● **What you need to do**: In the text below about the parable of the Rich Man and Lazarus, please state which Hebrew name the name Lazarus translates and what that name means.

● **Excerpt to read**:
For cultural context, this parable follows the parable of the shrewd manager, where Jesus responds to the “sneering” Pharisees: “You are the ones who justify yourselves in the eyes of others, but God knows your hearts” (Luke 16:15).

From his opening sentence of the parable of the Rich Man and Lazarus, Jesus directs his coded language at the Pharisees who “loved money”.

If the rich man “lived in luxury every day”, then he ordered his servants to prepare food that “fell from his table”, even on the Sabbath. This is the Sabbath law that the Pharisees accused Jesus of breaking (Mark 2:23-24).

Jesus named the beggar at the rich man’s gate Lazarus, a Hellenised translation of the Hebrew Ele-azar (‘he whom God has helped’). This is an apt name given the preceding theme of eyes and hearts: Lazarus was invisible and insignificant to the rich man.

When the two characters died simultaneously, the rich man “looked up and saw Abraham far away, with Lazarus by his side”.

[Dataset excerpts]

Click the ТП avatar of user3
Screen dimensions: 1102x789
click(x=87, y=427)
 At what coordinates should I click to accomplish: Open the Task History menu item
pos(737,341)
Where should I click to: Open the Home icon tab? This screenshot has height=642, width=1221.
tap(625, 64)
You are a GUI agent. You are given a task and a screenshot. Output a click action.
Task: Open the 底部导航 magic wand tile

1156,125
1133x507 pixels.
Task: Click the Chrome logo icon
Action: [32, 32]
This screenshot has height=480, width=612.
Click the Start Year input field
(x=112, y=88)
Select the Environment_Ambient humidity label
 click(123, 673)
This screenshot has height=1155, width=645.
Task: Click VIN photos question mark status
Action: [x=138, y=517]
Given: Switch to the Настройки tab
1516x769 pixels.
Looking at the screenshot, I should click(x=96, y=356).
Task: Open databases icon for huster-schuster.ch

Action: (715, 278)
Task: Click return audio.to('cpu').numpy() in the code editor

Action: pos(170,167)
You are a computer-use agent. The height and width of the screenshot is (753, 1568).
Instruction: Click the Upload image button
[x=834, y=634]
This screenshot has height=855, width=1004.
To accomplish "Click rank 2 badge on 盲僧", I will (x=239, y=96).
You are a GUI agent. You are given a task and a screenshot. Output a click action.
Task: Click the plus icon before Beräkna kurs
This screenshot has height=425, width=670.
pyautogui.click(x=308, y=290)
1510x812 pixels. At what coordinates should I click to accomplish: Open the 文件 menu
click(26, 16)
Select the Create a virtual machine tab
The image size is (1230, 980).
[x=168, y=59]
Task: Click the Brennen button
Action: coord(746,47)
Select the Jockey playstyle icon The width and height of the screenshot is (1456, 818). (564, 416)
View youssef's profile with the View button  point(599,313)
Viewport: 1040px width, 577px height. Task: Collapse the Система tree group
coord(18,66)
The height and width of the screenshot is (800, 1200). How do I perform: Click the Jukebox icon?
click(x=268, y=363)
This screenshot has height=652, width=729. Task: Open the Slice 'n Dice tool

● **Expected output**: Lazarus translates the Hebrew Ele-azar, which means "he whom God has helped."